■ **WHAT THE EXERCISE ASKS**: Can you reproduce the following entries line for line, with no changes?

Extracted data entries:
___
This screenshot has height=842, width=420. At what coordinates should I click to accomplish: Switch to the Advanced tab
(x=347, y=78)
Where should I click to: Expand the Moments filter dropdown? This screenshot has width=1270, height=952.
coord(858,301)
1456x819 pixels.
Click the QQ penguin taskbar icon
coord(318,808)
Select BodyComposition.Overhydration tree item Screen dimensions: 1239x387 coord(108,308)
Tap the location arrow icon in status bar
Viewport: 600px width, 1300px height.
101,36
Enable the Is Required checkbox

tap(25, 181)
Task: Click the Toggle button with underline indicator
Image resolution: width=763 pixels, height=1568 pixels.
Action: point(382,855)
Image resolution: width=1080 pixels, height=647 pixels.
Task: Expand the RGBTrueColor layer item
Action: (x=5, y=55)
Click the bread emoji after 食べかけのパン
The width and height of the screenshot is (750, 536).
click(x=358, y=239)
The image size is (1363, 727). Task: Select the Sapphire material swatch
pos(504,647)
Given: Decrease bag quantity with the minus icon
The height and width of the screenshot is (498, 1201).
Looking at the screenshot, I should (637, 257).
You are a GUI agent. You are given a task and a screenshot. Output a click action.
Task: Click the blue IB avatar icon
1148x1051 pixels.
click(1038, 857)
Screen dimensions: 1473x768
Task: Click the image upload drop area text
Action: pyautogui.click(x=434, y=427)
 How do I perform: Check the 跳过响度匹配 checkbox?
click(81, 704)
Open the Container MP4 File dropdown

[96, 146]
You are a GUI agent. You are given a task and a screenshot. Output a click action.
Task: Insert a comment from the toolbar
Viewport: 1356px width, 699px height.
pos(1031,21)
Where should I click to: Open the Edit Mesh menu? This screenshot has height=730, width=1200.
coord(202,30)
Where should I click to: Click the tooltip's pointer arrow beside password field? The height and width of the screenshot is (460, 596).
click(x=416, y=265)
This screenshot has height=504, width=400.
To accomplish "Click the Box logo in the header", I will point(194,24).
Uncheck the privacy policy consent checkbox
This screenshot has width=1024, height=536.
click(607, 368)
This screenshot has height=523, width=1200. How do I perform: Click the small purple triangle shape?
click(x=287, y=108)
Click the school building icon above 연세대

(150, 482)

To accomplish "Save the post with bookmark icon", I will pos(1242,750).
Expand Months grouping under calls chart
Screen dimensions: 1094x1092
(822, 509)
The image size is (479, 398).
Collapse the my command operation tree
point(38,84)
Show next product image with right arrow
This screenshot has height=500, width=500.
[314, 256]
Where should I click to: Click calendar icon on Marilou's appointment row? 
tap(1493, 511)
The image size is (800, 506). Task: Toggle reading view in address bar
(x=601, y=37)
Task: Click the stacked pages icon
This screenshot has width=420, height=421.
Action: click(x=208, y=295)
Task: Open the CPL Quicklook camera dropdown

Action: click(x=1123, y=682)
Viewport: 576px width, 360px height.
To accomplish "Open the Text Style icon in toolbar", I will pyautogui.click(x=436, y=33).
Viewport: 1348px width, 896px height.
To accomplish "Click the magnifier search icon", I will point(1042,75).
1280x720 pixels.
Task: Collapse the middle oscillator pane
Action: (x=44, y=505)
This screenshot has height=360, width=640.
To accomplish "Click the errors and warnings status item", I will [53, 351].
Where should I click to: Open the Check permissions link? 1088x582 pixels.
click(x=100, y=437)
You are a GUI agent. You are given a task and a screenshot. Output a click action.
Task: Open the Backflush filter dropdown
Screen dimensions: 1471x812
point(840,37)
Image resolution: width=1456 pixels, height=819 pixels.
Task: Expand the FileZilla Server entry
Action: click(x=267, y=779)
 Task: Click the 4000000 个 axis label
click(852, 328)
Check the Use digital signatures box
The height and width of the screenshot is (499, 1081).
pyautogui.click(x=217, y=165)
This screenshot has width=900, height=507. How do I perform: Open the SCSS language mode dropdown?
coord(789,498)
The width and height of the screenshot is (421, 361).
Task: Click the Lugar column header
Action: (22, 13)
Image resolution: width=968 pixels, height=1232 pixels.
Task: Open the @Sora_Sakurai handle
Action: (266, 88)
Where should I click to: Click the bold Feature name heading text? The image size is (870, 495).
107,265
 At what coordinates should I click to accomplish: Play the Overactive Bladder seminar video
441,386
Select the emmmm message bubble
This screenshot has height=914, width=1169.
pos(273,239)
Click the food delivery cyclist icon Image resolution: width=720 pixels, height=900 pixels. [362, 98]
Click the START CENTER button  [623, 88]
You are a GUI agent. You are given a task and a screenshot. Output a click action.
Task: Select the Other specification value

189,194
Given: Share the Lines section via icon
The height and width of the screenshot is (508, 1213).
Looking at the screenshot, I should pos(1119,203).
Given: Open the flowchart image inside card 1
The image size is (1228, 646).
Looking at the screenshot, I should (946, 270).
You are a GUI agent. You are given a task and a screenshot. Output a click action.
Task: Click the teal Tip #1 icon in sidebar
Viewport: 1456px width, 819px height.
___
■ **WORKED ANSWER**:
This screenshot has height=842, width=420. At what coordinates should I click to accomplish: Switch to the Advanced tab
(x=347, y=78)
Where should I click to: Expand the Moments filter dropdown? This screenshot has width=1270, height=952.
coord(858,301)
1456x819 pixels.
Click the QQ penguin taskbar icon
coord(318,808)
Select BodyComposition.Overhydration tree item Screen dimensions: 1239x387 coord(108,308)
Tap the location arrow icon in status bar
Viewport: 600px width, 1300px height.
101,36
Enable the Is Required checkbox

tap(25, 181)
Task: Click the Toggle button with underline indicator
Image resolution: width=763 pixels, height=1568 pixels.
Action: point(382,855)
Image resolution: width=1080 pixels, height=647 pixels.
Task: Expand the RGBTrueColor layer item
Action: (x=5, y=55)
Click the bread emoji after 食べかけのパン
The width and height of the screenshot is (750, 536).
click(x=358, y=239)
The image size is (1363, 727). Task: Select the Sapphire material swatch
pos(504,647)
Given: Decrease bag quantity with the minus icon
The height and width of the screenshot is (498, 1201).
Looking at the screenshot, I should (637, 257).
You are a GUI agent. You are given a task and a screenshot. Output a click action.
Task: Click the blue IB avatar icon
1148x1051 pixels.
click(1038, 857)
Screen dimensions: 1473x768
Task: Click the image upload drop area text
Action: pyautogui.click(x=434, y=427)
 How do I perform: Check the 跳过响度匹配 checkbox?
click(81, 704)
Open the Container MP4 File dropdown

[96, 146]
You are a GUI agent. You are given a task and a screenshot. Output a click action.
Task: Insert a comment from the toolbar
Viewport: 1356px width, 699px height.
pos(1031,21)
Where should I click to: Open the Edit Mesh menu? This screenshot has height=730, width=1200.
coord(202,30)
Where should I click to: Click the tooltip's pointer arrow beside password field? The height and width of the screenshot is (460, 596).
click(x=416, y=265)
This screenshot has height=504, width=400.
To accomplish "Click the Box logo in the header", I will point(194,24).
Uncheck the privacy policy consent checkbox
This screenshot has width=1024, height=536.
click(607, 368)
This screenshot has height=523, width=1200. How do I perform: Click the small purple triangle shape?
click(x=287, y=108)
Click the school building icon above 연세대

(150, 482)

To accomplish "Save the post with bookmark icon", I will pos(1242,750).
Expand Months grouping under calls chart
Screen dimensions: 1094x1092
(822, 509)
The image size is (479, 398).
Collapse the my command operation tree
point(38,84)
Show next product image with right arrow
This screenshot has height=500, width=500.
[314, 256]
Where should I click to: Click calendar icon on Marilou's appointment row? 
tap(1493, 511)
The image size is (800, 506). Task: Toggle reading view in address bar
(x=601, y=37)
Task: Click the stacked pages icon
This screenshot has width=420, height=421.
Action: click(x=208, y=295)
Task: Open the CPL Quicklook camera dropdown

Action: click(x=1123, y=682)
Viewport: 576px width, 360px height.
To accomplish "Open the Text Style icon in toolbar", I will pyautogui.click(x=436, y=33).
Viewport: 1348px width, 896px height.
To accomplish "Click the magnifier search icon", I will point(1042,75).
1280x720 pixels.
Task: Collapse the middle oscillator pane
Action: (x=44, y=505)
This screenshot has height=360, width=640.
To accomplish "Click the errors and warnings status item", I will [53, 351].
Where should I click to: Open the Check permissions link? 1088x582 pixels.
click(x=100, y=437)
You are a GUI agent. You are given a task and a screenshot. Output a click action.
Task: Open the Backflush filter dropdown
Screen dimensions: 1471x812
point(840,37)
Image resolution: width=1456 pixels, height=819 pixels.
Task: Expand the FileZilla Server entry
Action: click(x=267, y=779)
 Task: Click the 4000000 个 axis label
click(852, 328)
Check the Use digital signatures box
The height and width of the screenshot is (499, 1081).
pyautogui.click(x=217, y=165)
This screenshot has width=900, height=507. How do I perform: Open the SCSS language mode dropdown?
coord(789,498)
The width and height of the screenshot is (421, 361).
Task: Click the Lugar column header
Action: (22, 13)
Image resolution: width=968 pixels, height=1232 pixels.
Task: Open the @Sora_Sakurai handle
Action: (266, 88)
Where should I click to: Click the bold Feature name heading text? The image size is (870, 495).
107,265
 At what coordinates should I click to accomplish: Play the Overactive Bladder seminar video
441,386
Select the emmmm message bubble
This screenshot has height=914, width=1169.
pos(273,239)
Click the food delivery cyclist icon Image resolution: width=720 pixels, height=900 pixels. [362, 98]
Click the START CENTER button  [623, 88]
You are a GUI agent. You are given a task and a screenshot. Output a click action.
Task: Select the Other specification value

189,194
Given: Share the Lines section via icon
The height and width of the screenshot is (508, 1213).
Looking at the screenshot, I should pos(1119,203).
Given: Open the flowchart image inside card 1
The image size is (1228, 646).
Looking at the screenshot, I should (946, 270).
You are a GUI agent. You are given a task and a screenshot. Output a click action.
Task: Click the teal Tip #1 icon in sidebar
Viewport: 1456px width, 819px height.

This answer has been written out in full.